Le parfum de l’orange envahit tout à coup mes narines. Mon corps se tend et même si je m’étais juré de ne plus regarder ma tortionnaire, j’ouvre les yeux. Elle est là, semblable à une démone, au-dessus de moi, tenant le fruit défendu devant mon visage. Ses prunelles dilatées flamboient et une peur incontrôlable me saisit. Que fera-t-elle, cette fois? Je ne veux plus qu’elle plante son couteau dans ma chair pour la marquer des prénoms des femmes qui ont croisé ma route.

  • Prêt à manger? me demande-t-elle en portant le fruit à mes lèvres.

Assoiffé, je soulève la tête afin d’aspirer le jus qui m’est offert, mais l’orange ne fait qu’effleurer ma bouche.

  • Je t’en prie, que je gémis.

Son regard se durcit.

Comment peut-elle me détester autant?

Je ne lui ai rien fait, à elle!

Elle sourit méchamment et s’assied sur moi. Avec sa main, elle écrase l’orange sur mon torse et celle-ci glisse sur mon corps en lambeaux.

Je hurle!

Elle, elle s’esclaffe tout en faisant pénétrer le jus dans mes blessures profondes. Je tourne de l’œil, mais le mouvement cesse lorsque je suis sur le point de perdre connaissance. Le fruit se retrouve de nouveau sous mon nez.

  • Mange! m’oblige-t-elle.

Une violente nausée me monte au cerveau, mais j’obéis et mords dans l’orange dégoulinante de sang.

Mon sang!

J’aspire tout ce que je peux jusqu’à ce que ma geôlière projette le fruit sur le sol.

  • Achève-moi, que je l’implore.
  • Florence s’est tuée à cause de toi, me rappelle-t-elle. Tu mérites de mourir lentement.

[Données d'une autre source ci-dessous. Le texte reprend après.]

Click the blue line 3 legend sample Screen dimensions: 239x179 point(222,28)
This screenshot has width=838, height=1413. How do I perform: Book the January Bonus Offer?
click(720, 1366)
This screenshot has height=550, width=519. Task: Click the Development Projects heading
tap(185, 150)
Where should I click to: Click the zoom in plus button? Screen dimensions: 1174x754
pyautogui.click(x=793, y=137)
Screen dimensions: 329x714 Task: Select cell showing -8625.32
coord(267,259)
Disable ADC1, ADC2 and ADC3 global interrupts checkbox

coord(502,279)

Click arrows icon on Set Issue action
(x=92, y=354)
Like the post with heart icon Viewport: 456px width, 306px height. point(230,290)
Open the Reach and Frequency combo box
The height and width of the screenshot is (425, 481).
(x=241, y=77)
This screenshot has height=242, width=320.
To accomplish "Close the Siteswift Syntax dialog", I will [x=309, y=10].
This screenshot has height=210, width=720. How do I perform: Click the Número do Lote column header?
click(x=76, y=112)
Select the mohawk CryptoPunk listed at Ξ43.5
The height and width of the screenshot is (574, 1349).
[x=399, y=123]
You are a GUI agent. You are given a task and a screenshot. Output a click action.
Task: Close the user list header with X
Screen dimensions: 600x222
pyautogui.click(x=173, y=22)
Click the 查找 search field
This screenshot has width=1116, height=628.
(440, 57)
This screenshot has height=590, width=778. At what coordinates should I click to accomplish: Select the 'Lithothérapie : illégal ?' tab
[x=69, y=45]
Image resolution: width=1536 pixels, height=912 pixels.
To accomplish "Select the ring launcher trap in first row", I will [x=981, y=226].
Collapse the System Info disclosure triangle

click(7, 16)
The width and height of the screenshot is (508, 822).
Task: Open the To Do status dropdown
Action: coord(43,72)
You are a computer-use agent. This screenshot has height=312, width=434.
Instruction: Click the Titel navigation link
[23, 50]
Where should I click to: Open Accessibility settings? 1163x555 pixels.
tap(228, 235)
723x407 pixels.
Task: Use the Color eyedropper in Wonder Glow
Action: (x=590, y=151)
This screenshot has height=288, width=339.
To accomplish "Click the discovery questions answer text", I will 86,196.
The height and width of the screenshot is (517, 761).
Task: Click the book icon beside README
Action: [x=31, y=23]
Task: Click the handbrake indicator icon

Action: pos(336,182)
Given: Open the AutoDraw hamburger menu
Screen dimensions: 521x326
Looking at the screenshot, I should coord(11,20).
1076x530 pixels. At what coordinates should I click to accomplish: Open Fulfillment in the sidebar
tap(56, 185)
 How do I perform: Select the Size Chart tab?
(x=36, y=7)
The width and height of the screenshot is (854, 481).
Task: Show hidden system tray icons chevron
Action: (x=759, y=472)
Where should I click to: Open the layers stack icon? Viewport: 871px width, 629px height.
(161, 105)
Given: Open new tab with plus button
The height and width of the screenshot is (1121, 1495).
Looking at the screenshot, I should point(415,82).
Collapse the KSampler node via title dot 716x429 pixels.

Un élan de colère m’emporte.

  • Je l’ai laissé tomber!
  • Après l’avoir baisée, dénigrée et volée! me crache-t-elle au visage. Comme toutes les autres femmes qui ont fait partie de ta vie!
  • Elles n’avaient qu’à me fuir…, marmonné-je.

Ma tortionnaire ouvre grand la bouche, hors d’elle.

Elle se lève et se dirige jusqu’à un établi pour s’emparer de son couteau taché de sang.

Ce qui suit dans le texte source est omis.